My
favorite album of all time is Scritti Politti’s Cupid & Psyche 85, and my favorite band of all time is Scritti
Politti. Because of that, I’ve wanted to write about Scritti Politti’s music
(and the man behind the band, Green Gartside) for a very long time now, but for
some reason, I found that I could never quite bring myself to do so. It’s like
my love for Scritti Politti’s music runs so deep that my mind was unwilling or
unable to process that admiration in writing, or to make my affection for their
music a more public declaration. So rather than writing the kind of detailed post
that I usually write, I figured I’ll try instead to write about finding myself
unable to write about Scritti Politti, which will really end up being a meditation
on how I came to love the kind of music that I do, along with a few of the
reasons why I love it.
I
first heard Scritti Politti’s Cupid &
Psyche 85 thirty years ago now in 1986, at the age of thirteen, when I was on vacation with my
family at a hotel in Florida, on a beach somewhere near St. Petersburg. Also
staying at our hotel were two long-haired sisters, about three or four years
older than I was, who kept Cupid &
Psyche 85 and one other album on constant rotation while sunning themselves
beside the hotel swimming pool. (The other album was Robbie Nevil’s 1986
self-titled debut, another record that I still love today.)
From
that very first listen — I think the first track I heard on Cupid & Psyche 85 was either
“Perfect Way” or “Hypnotize” — I was totally mesmerized by the songs, by their
deft beats, sophisticated lyrics, and a sonic sweetness that lingered somewhere
between musical generations. I’d been raised on late ’70s and early ’80s pop
radio in Cincinnati, Ohio, but the songs I heard those two sisters playing
poolside on their boombox changed everything for me. The world in that sunlit
Florida air tilted and shimmered a bit, then shifted gradually back into focus.
This
happened at a very particular moment in the history of popular music. The
playful sounds of synthesizers had recently begun to liberate the idea of
who could make music professionally and how. The same young people who’d
discovered that loophole then mastered what exactly they could do with those
sounds and ventured to see just how far they could carry them. Also, the technological
innovation of digitizing music and distributing it widely on compact discs had
started to completely revolutionize the music industry and change its game
rules for good.
It
helped that Green Gartside, the founding force (and voice) of Scritti Politti,
was quietly taking stock of all this from across the Atlantic. Sure, the ’80s
pop music scene in central London was already off and running, but Green was in
love with the innovations of American R&B, a love that explains the reggae-influenced
slinkiness of “The Word Girl,” the laidback propulsion of “Absolute,” and the
blazing danceclub-on-fire velocity of “Wood Beez (Pray Like Aretha Franklin).” By
the time he arrived at 1988’s equally fantastic album Provision, both Miles Davis and Roger Troutman would also be in the
mix on a pair of unforgettable collaborations.

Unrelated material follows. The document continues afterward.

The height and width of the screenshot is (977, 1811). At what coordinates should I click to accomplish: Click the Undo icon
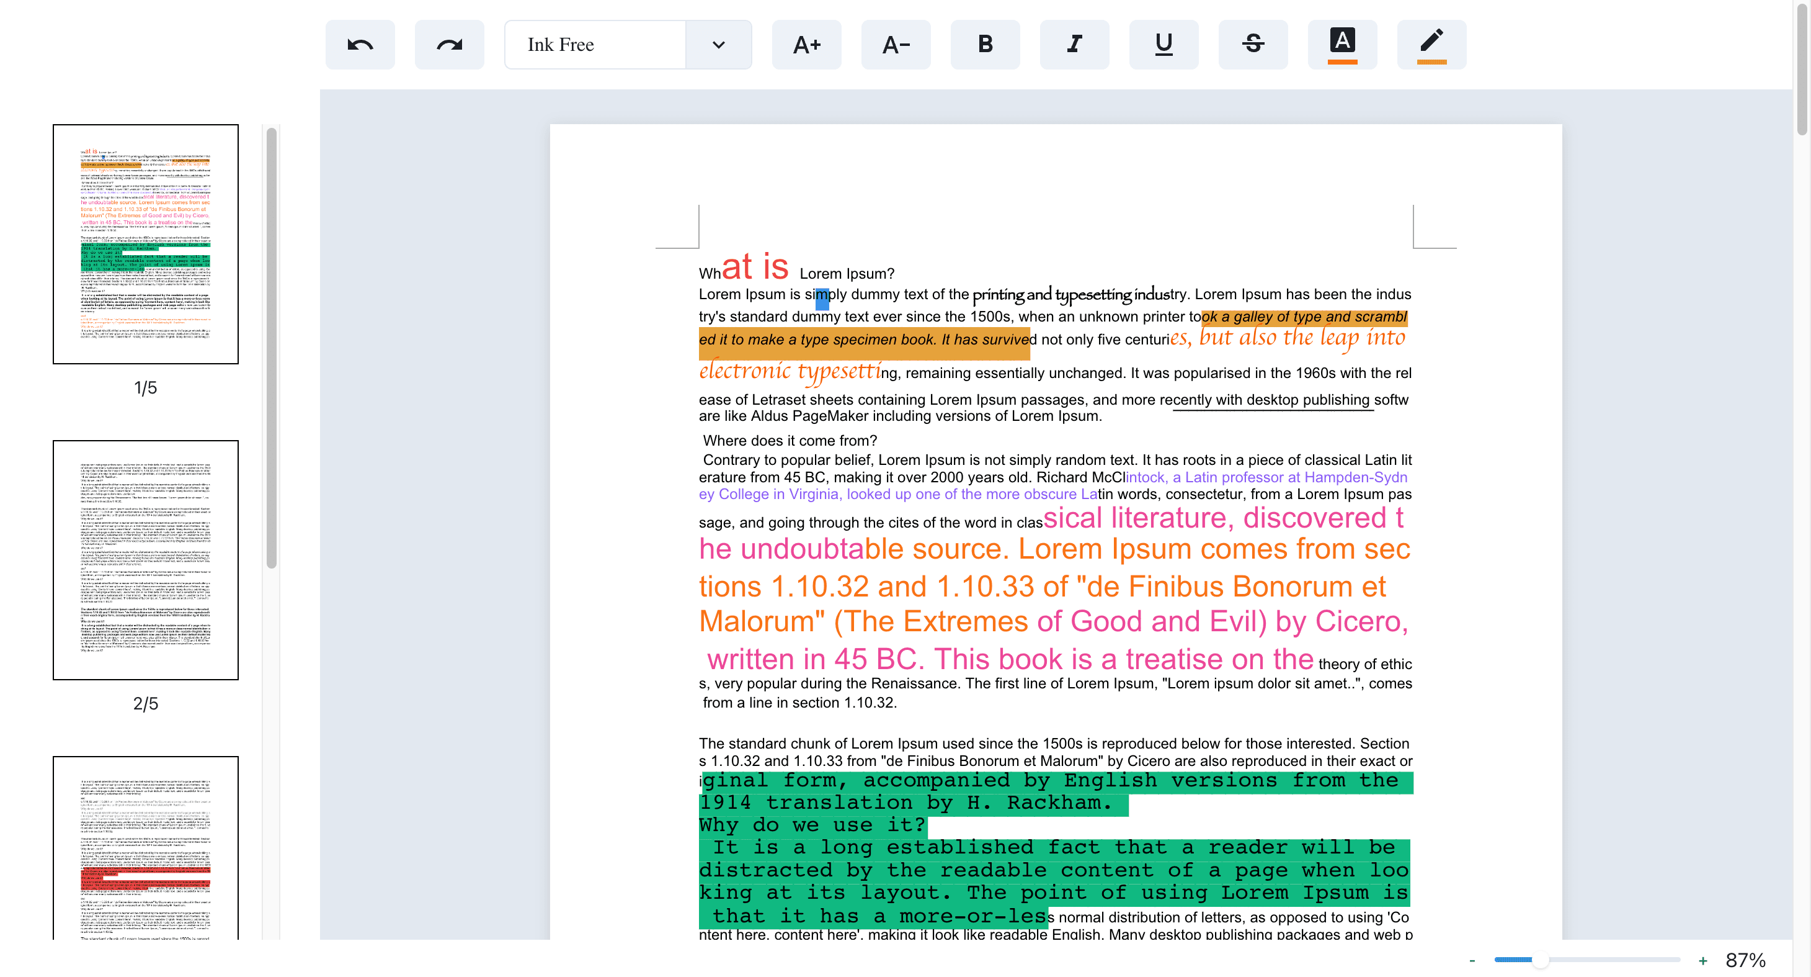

I don’t want to dwell on Green’s go-rounds with the major-label music business or his ensuing semi-reclusiveness, because he’s stayed around, as smart as ever, and made five albums the way that he wanted to make them. (I have a good feeling that a sixth album might be on the way soon, too.) I do want to dwell for just a moment, however, on one of my favorite live concert memories ever, when I got to see Scritti Politti perform here in Boston ten years ago, in November of 2006. I never thought that would happen, especially not after two decades of loving a band who’d remained so low profile. But when a shy Welsh white guy can have a dance floor full of black women over 50 getting down to the bass beats of “Wood Beez,” you know that he’s doing something right.